• _QUESTIONS TO ANSWER_:
a - Translate this sentence from the interview on dialogic organizational development below into Spanish: "For me it’s that change comes out of talking with people and listening to people."
b - Using the interview on dialogic organizational development below, answer each question briefly:
(i) Which three methodologies are named as falling within dialogic OD?
(ii) According to Peter Block, what is the role of leaders?
(iii) In the section on remote meetings, what was the article about?

• _DOCUMENT TEXT_:
In your bio you talk about your work with teams. I have been to conferences where we’ve had a graphic recorder on the side of the room with a 20’ wide “taking notes” using images and some words to capture the flow and the content. Do you do that sort of work, or do you really focus on working with teams?

I used to do more graphic recording work which has less interactivity between the participants and the graphic recorder at the wall. That person often has their back to the audience because they’re in deep listening mode, they’re just in their zone doing the visual thing. I don’t do any of that any more. I have a team that will do that work for clients because I love working with the group so much.  I’m really grounded in dialogic OD work, and thinking of that pull communication, which is what helps teams and team leaders be successful. That’s where my first love is.

Dialogic Organizational Development

We are nerding out a little bit in our space of organizational development. We’re talking now about dialogic OD which is a fairly recent way of labeling various ways of working with groups that have been around for a while. I think at the root of that practice are things that everyday people can use. Tell us a little about what dialogic OD is.  

For me it’s that change comes out of talking with people and listening to people. That’s how I think about it. Then there are different methodologies in there from Open Space Technology and World Café and the art of hosting. But basically it’s listening to talk, having people talk together and figuring out what is happening and where this organization or team needs to go. That’s how I think about it.

Peter Block used to say that the role of leaders is to convene people. When I work with team leaders I encourage them to be conveners: not the ones with all the answers, not the ones who establish the agenda and drive to the finish line, but who convene people to have the conversations about the stuff that matters, draw conclusions accordingly. It’s a term for something that inspired leaders do naturally. 

What comes up for me is that core skill of listening as a leader. If we don’t convene we can’t listen. I think most leaders and team leaders know how important listening is, but we have to do that convening in order to listen. 

Adapting Visual Facilitation to Remote Meetings

Every day there’s an article out there on how to work better remotely. There was an article about that one person who does all the talking, and finding ways for those people to talk less and listen more. It’s funny, this idea of getting people to listen more is so foundational to leadership, to collaboration, and here we are talking about the visual and we’ve veered off into a discussion about how to hear. But I think that the visual does help us to hear.

• _STORED DATA_:
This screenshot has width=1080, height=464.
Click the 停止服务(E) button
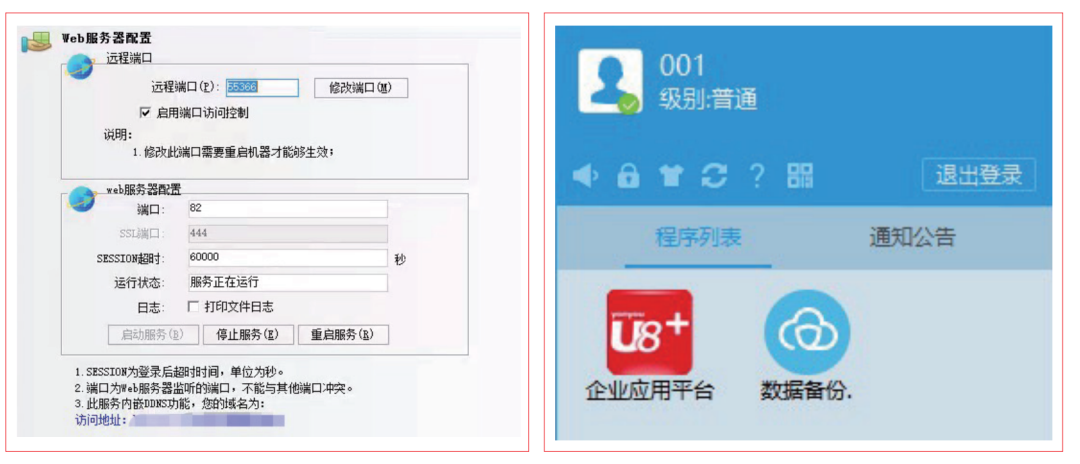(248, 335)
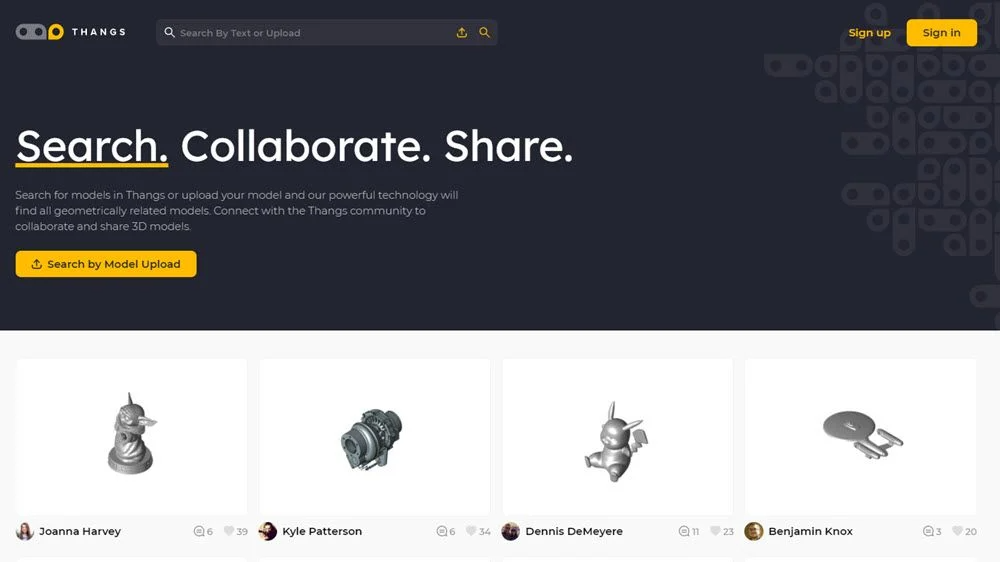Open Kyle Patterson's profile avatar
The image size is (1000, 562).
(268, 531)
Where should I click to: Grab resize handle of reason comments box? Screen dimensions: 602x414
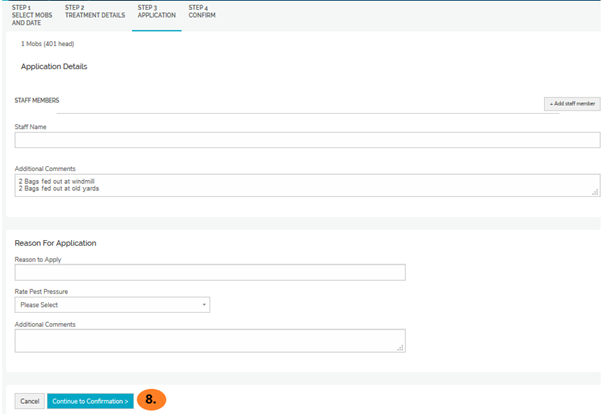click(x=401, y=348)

• _ANSWERS TO THIS EXERCISE_:
a - Para mí, el cambio surge de hablar con las personas y de escucharlas.

b -
(i) Open Space Technology, World Café, and the art of hosting.
(ii) To convene people.
(iii) The one person who does all the talking, and ways to get such people to talk less and listen more.